Notice of completion of COMSTAR merger

Moscow, Russian Federation – Mobile TeleSystems OJSC (“MTS” or “the Company” – NYSE: MBT), the leading telecommunications provider in Russia and the CIS, announces that on April 1, 2011 the record of termination of COMSTAR – United TeleSystems JSC (“Comstar” – LSE: CMST) as a separate legal entity was entered into the Unified State Register thereby completing the merger of Comstar into MTS. In accordance with the terms of the merger, qualifying holders of Comstar ordinary shares received MTS ordinary shares at an exchange ratio of 0.825 MTS ordinary shares for each Comstar ordinary share. A total of 98,853,996 Comstar shares were converted into existing MTS treasury shares as well as newly issued MTS shares. As a result, MTS’ charter capital increased by 73,087,006 ordinary shares to a total of 2,066,413,144 ordinary shares. The state registration number of the newly issued MTS shares is 1-01-04715-À-002D.

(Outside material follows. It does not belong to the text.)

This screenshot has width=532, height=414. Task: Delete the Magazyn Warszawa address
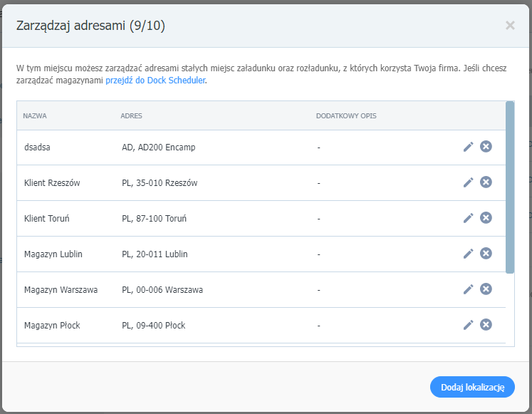coord(486,289)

It is expected that the Federal Financial Markets Service of Russia (“FFMS”) will register the share issuance report with respect to the newly issued MTS shares on or about April 22, 2011. Following the registration, MTS will file the necessary documents with the Moscow Interbank Currency Exchange (“MICEX”) to allow additional shares to be listed on the exchange. Subject to the satisfaction of all listing conditions, it is expected that trading of additional shares on MICEX will commence in May 2011. The additional share issue will trade on MICEX under another ticker symbol for a period of 3-months as stipulated by Russian law after which it will merge with the Company’s main issue (state registration 1-01-04715-A).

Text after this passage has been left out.